#### Excerpted text ####

= Cyberware (company) =

Cyberware Inc. was a company that produced high-performance color 3D scanners. Cyberware was owned and managed by the Addleman family with headquarters in Monterey, California; it has scanning centers located in United States, UK, Europe, Australia and Asia.

==3D Color Scanners==
A 3D scanner is a device that analyzes a real-world object to collect data on its shape and appearance.

===Head & Face===
- Model PS
- Model PX

===Whole Body===
- Model WB2
- Model WB4
- Model WBX

===Custom===
- Model BK (Below the Knee)
- Model LSS (Large Statue Scanner)
- Model M15 (Desktop 3D Scanner)
- Model S (Shop)
- Model SG (Spherical Gantry)
- Model 3030 (Scanhead)
- Model 7G (Ear Impression)

==Selected films==
Cyberware won the Academy award for Best Visual Effects in the Hollywood movie The Abyss.
- 1986: Star Trek IV: The Voyage Home (William Shatner, Leonard Nimoy and the Enterprise crew)
- 1989: The Abyss (Pseudopod)
- 1990: RoboCop 2 (computerized talking face)
- 1991: Terminator 2: Judgment Day (Linda Hamilton, Robert Patrick, Arnold Schwarzenegger and Dan Stanton)

#### Information shown ####

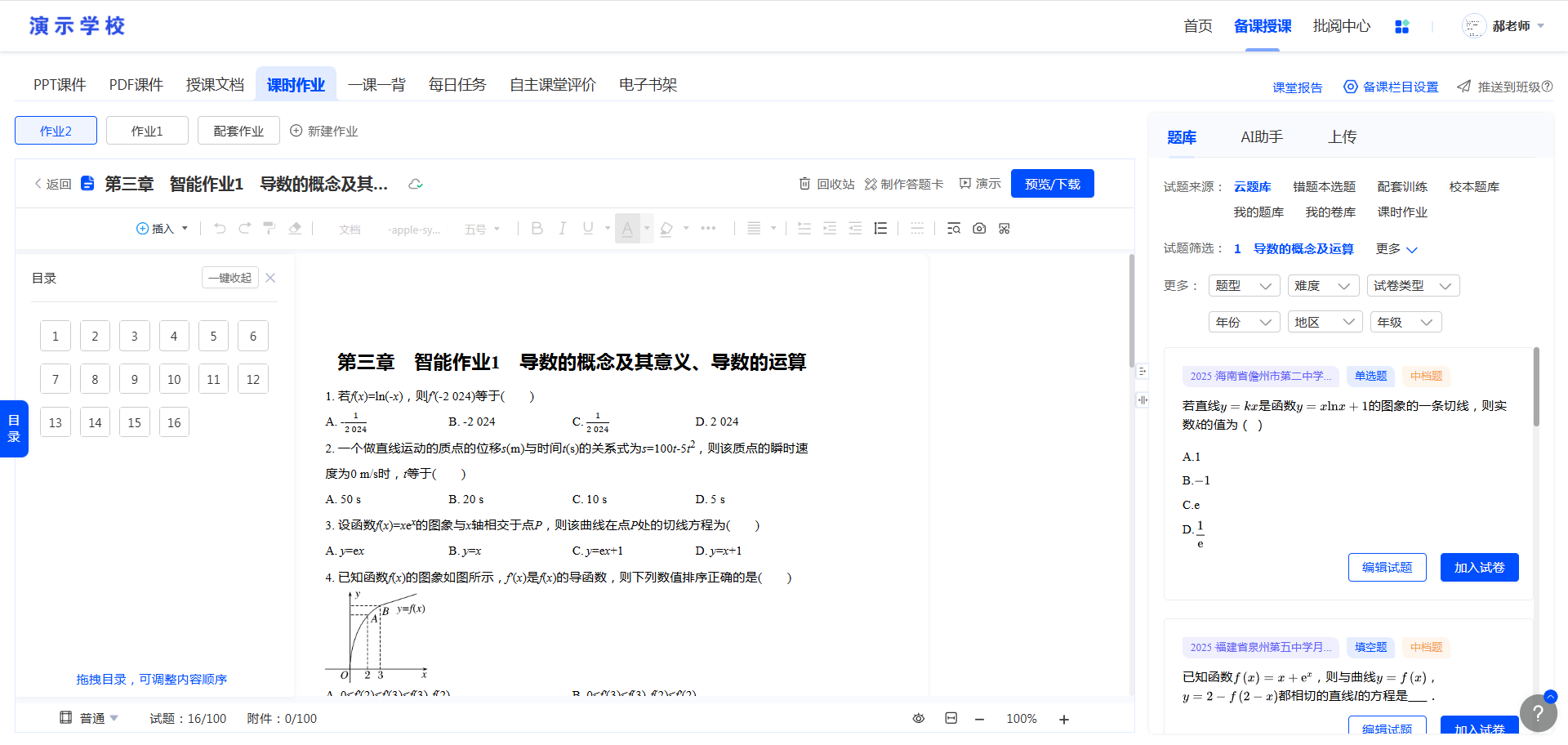Image resolution: width=1568 pixels, height=745 pixels.
Task: Click the line spacing toolbar icon
Action: coord(880,229)
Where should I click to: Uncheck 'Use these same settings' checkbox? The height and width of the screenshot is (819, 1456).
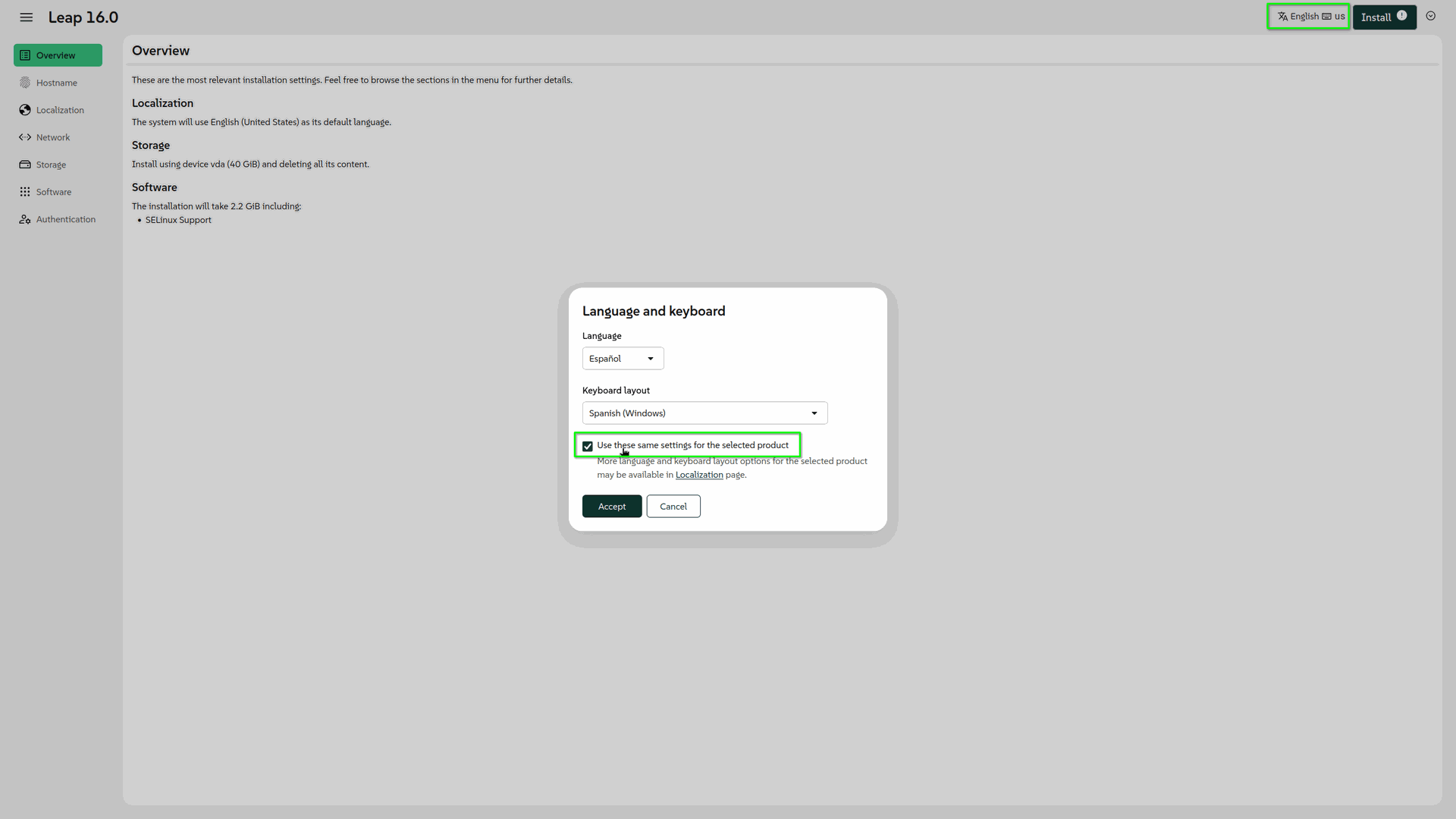[588, 446]
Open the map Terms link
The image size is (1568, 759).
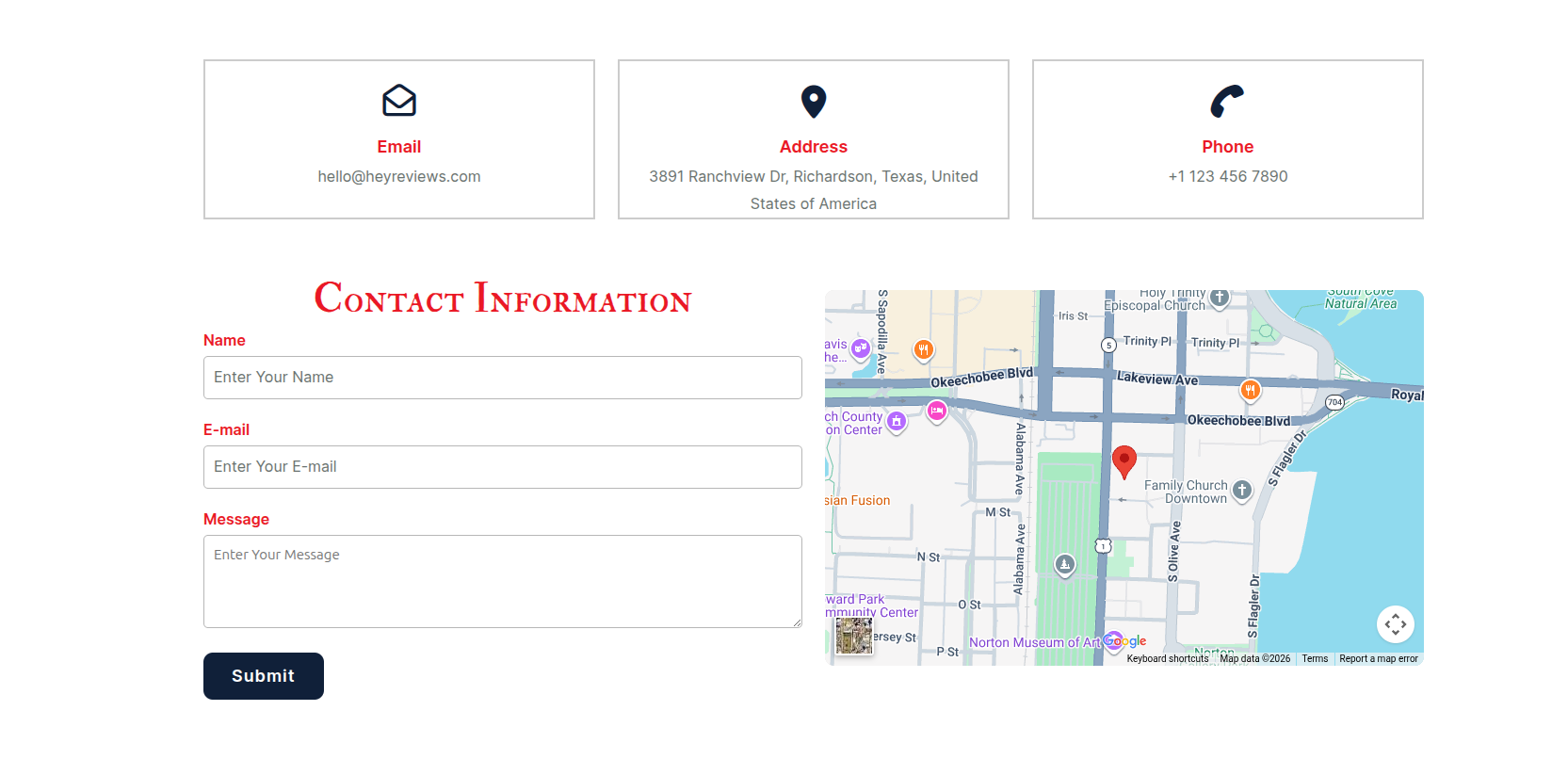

####

▶ [Exercises to complete]
A - Return everything in the Cyberware article from "- Model SG (Spherical" down to "and Dan Stanton)".
B - Take the Cyberware article further, starting after its last line.
This listing has no connection to the Cyberware article.

▶ [Task-by-task outputs]
A -
- Model SG (Spherical Gantry)
- Model 3030 (Scanhead)
- Model 7G (Ear Impression)

==Selected films==
Cyberware won the Academy award for Best Visual Effects in the Hollywood movie The Abyss.
- 1986: Star Trek IV: The Voyage Home (William Shatner, Leonard Nimoy and the Enterprise crew)
- 1989: The Abyss (Pseudopod)
- 1990: RoboCop 2 (computerized talking face)
- 1991: Terminator 2: Judgment Day (Linda Hamilton, Robert Patrick, Arnold Schwarzenegger and Dan Stanton)

B -
- 1991: The Doors (film) (Val Kilmer)
- 1992: Batman Returns (Michael Keaton)
- 1993: Jurassic Park (film) (dinosaur models)
- 1994: The Mask (film) (dog model)
- 1996: Dragonheart (winged dragon model)

==Selected video games==
- 2004: Onimusha 3: Demon Siege (Takeshi Kaneshiro and Jean Reno)
- 2008: Ryū ga Gotoku Kenzan! (Takaya Kuroda, Shota Matsuda, Susumu Terajima, Masaya Kato, Takashi Tsukamoto, Aya Hisakawa and other main characters)
- 2009: Yakuza 3 (Satoshi Tokushike, Tatsuya Fujiwara, Nakamura Shidō II, Tetsuya Watari, Shigeru Izumiya, George Takahashi and other main characters)
- 2010: Yakuza 4 (Kōichi Yamadera, Hiroki Narimiya, Rikiya Koyama, Majyu Ozawa, Kenta Kiritani and other main characters)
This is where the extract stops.